Material for this exercise:
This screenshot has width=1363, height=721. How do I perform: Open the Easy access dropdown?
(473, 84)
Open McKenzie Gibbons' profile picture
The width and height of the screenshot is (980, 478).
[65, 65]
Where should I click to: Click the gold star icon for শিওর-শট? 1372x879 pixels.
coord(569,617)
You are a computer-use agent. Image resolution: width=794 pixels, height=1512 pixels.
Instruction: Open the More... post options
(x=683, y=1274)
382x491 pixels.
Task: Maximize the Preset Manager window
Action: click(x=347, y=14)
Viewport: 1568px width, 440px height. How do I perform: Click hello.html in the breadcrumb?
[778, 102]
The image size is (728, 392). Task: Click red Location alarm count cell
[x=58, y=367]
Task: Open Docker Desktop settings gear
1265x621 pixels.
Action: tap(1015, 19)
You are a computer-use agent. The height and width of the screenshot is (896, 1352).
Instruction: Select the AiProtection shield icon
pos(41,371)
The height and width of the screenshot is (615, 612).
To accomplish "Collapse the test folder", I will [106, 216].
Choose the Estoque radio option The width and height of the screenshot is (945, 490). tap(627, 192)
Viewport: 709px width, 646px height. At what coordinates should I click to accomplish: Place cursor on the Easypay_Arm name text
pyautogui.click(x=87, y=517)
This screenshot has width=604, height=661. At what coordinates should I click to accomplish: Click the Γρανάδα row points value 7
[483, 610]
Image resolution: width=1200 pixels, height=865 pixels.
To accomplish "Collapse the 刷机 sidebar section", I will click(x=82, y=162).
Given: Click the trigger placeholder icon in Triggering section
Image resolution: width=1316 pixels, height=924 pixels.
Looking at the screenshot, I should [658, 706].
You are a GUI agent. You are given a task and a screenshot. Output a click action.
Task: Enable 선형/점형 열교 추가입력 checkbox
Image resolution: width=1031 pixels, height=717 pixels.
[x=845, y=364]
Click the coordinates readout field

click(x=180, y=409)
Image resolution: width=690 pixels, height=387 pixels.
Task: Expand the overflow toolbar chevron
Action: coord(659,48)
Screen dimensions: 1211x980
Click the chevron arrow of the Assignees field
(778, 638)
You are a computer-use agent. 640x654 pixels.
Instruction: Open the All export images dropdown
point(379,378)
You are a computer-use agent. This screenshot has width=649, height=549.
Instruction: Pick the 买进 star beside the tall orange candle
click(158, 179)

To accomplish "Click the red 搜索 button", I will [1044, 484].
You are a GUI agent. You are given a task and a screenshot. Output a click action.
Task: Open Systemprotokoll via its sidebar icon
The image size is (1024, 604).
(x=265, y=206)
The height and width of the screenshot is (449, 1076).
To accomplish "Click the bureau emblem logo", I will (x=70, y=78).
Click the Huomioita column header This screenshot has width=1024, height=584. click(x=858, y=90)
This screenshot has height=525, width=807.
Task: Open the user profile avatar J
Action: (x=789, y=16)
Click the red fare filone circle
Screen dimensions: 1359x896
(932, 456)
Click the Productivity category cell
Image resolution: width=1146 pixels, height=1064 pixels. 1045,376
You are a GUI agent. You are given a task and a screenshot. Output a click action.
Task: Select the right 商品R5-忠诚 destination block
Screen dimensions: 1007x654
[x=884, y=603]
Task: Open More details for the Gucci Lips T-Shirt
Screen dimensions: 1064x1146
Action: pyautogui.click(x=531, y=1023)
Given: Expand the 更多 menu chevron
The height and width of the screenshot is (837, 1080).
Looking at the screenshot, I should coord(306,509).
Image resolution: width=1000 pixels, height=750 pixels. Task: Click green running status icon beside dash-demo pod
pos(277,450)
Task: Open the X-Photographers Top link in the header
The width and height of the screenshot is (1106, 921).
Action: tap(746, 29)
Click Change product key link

What you have to do: What you copy should begin at the line with "The height and width of the screenshot is (837, 1080)." and end at the final line of the listing, each line exactly as it is.

Task result:
The height and width of the screenshot is (837, 1080).
Looking at the screenshot, I should coord(306,509).
Image resolution: width=1000 pixels, height=750 pixels. Task: Click green running status icon beside dash-demo pod
pos(277,450)
Task: Open the X-Photographers Top link in the header
The width and height of the screenshot is (1106, 921).
Action: tap(746, 29)
Click Change product key link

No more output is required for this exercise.